I definitely agree that Colony is a far more ambitious book. You may have noticed that those of us that have reviewed it have found the works of different writers reflected in it. What writers would you say have particularly influenced or inspired you?
Looking to other writers for inspiration can be a pernicious business. I was captivated by Beckett in my mid-twenties, then wasted a couple of years writing bad Beckett pastiche. For Colony, I got the most out of reading the memoirs of people who had been to the penal colony – convicts, guards, doctors, etc. The prose was often workaday but the atmosphere was there. But I was obviously following a tradition of novels about moral breakdown in the tropics – Heart Of Darkness of course and plenty of Graham Greene. There’s also the shadow of Rimbaud over the book, but more for his life story than for his poetry
I couldn't help but recall Apocalypse Now visually when reading the book. Did you have any visual references when writing it and what kind of research did you do?
Well, Apocalypse Now is a favourite film of mine, and I think there’s something of that (and the source novel Heart Of Darkness) in Colony. You sense that it wouldn’t take too much for my Commandant to become a Kurtz-like figure. I love movies but my references tended to be more literary than visual. Graham Greene’s Journey Without Maps about exploring the Liberian jungles in the 1930s was one I remember taking ideas from, when it came to building atmosphere.
I researched the novel basically by reading histories and memoirs of the period at the Bibliothèque Nationale in Paris. From the beginning I’d toyed with going out to French Guiana. But for a long time I wasn’t sure I’d be able to write the novel, and I didn’t want to waste money going out there if that were the case. Then when I finally realised I’d be able to write it, there was no longer any point in going out there. It was all in my head already, and I didn’t want the reality to spoil that! Historical fiction is not ultimately about history, it’s about inventing parallel or alternative worlds to our own. Colony hews fairly closely to the historical reality of the penal colony, but when reality got in the way of the story, I jettisoned the reality and not the story.
Were you ever tempted to use your native Australia as the setting?

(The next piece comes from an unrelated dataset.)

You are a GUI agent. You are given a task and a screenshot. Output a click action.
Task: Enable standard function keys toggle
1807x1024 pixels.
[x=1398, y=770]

I did think about it. But that would have placed the action in the early nineteenth century. I wanted something more modern, because in fact the idea of modernism is important to the novel. Years ago, before The Execution, I actually wrote 70 or 80 pages of a novel set in an imaginary penal colony, but ultimately it didn’t work out.

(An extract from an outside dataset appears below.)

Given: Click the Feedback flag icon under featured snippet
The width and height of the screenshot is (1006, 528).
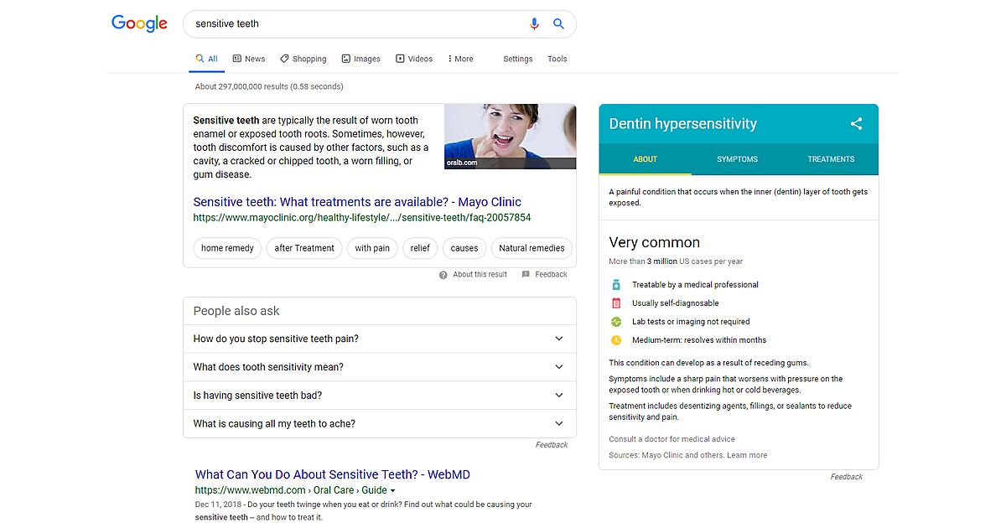Looking at the screenshot, I should pyautogui.click(x=526, y=275).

There is an ambiguity in the two sections of the book which leaves lots of room for the reader. Why did you want that?
Those ambiguities are at the heart of what I was trying to do. The two sections shadow and mirror each other in distorted form; they are internally consistent, and yet not quite consistent when set side by side. The novel travels along a narrative faultline, resisting a totally logical, realist explanation, forcing the reader to look elsewhere for resolution.
As well as writing those two novels you also wrote about David Bowie’s album Low for the 33 1/3 series. How did that come about and what was it about that album that made you want to write about it?
I wrote the Bowie book in the middle of writing Colony. I was beginning to wonder whether I’d ever be done with Colony and wanted a small project to prove to myself that I could actually finish something. I pitched the editor of the 33 1/3 series out of the blue, and he commissioned the book. Low was part of my teenage artistic awakening. Its atmosphere of modernist alienation, its expressionism, its blend of genres, its schizophrenic quality – these were all things I thought I could write about in an interesting way.
Are you working on anything at the moment?
Yes, I’m writing a novel set in New York in the 1940s.
Would you like to recommend a neglected book to the readers of this blog?
I recently read and was very impressed with Hangover Square by Patrick Hamilton.